The Evolutionary Origins of Extreme Halophilic Archaeal Lineages

Abstract

Abstract Interest and controversy surrounding the evolutionary origins of extremely halophilic Archaea has increased in recent years, due to the discovery and characterization of the Nanohaloarchaea and the Methanonatronarchaeia. Initial attempts in explaining the evolutionary placement of the two new lineages in relation to the classical Halobacteria (also referred to as Haloarchaea) resulted in hypotheses that imply the new groups share a common ancestor with the Haloarchaea.
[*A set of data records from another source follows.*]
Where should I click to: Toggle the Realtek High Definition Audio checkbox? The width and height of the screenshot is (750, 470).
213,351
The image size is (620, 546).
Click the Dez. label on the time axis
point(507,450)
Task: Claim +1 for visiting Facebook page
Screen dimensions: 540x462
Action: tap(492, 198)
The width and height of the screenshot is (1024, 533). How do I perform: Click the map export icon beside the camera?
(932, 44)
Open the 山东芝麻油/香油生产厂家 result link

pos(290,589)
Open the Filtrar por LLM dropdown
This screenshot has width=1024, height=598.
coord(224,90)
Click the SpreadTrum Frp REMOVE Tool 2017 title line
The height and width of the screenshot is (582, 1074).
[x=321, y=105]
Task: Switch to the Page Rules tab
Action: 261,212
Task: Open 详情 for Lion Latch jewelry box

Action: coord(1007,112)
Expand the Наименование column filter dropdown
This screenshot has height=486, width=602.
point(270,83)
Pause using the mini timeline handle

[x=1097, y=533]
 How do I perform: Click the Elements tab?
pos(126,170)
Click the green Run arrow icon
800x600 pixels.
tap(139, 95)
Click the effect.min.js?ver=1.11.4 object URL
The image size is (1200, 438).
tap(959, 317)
However, more recent analyses have led to a shift: the Nanohaloarchaea have been largely accepted as being a member of the DPANN superphylum, outside of the euryarchaeota; whereas the Methanonatronarchaeia have been placed near the base of the Methanotecta (composed of the class II methanogens, the Halobacteriales, and Archaeoglobales). These opposing hypotheses have far-reaching implications on the concepts of convergent evolution (distantly related groups evolve similar strategies for survival), genome reduction, and gene transfer. In this work, we attempt to resolve these conflicts with phylogenetic and phylogenomic data. We provide a robust taxonomic sampling of Archaeal genomes that spans the Asgardarchaea, TACK Group, euryarchaeota, and the DPANN superphylum. In addition, we assembled draft genomes from seven new representatives of the Nanohaloarchaea from distinct geographic locations. Phylogenies derived from these data imply that the highly conserved ATP synthase catalytic/noncatalytic subunits of Nanohaloarchaea share a sisterhood relationship with the Haloarchaea. We also employ a novel gene family distance clustering strategy which shows this sisterhood relationship is not likely the result of a recent gene transfer. In addition, we present and evaluate data that argue for and against the monophyly of the DPANN superphylum, in particular, the inclusion of the Nanohaloarchaea in DPANN.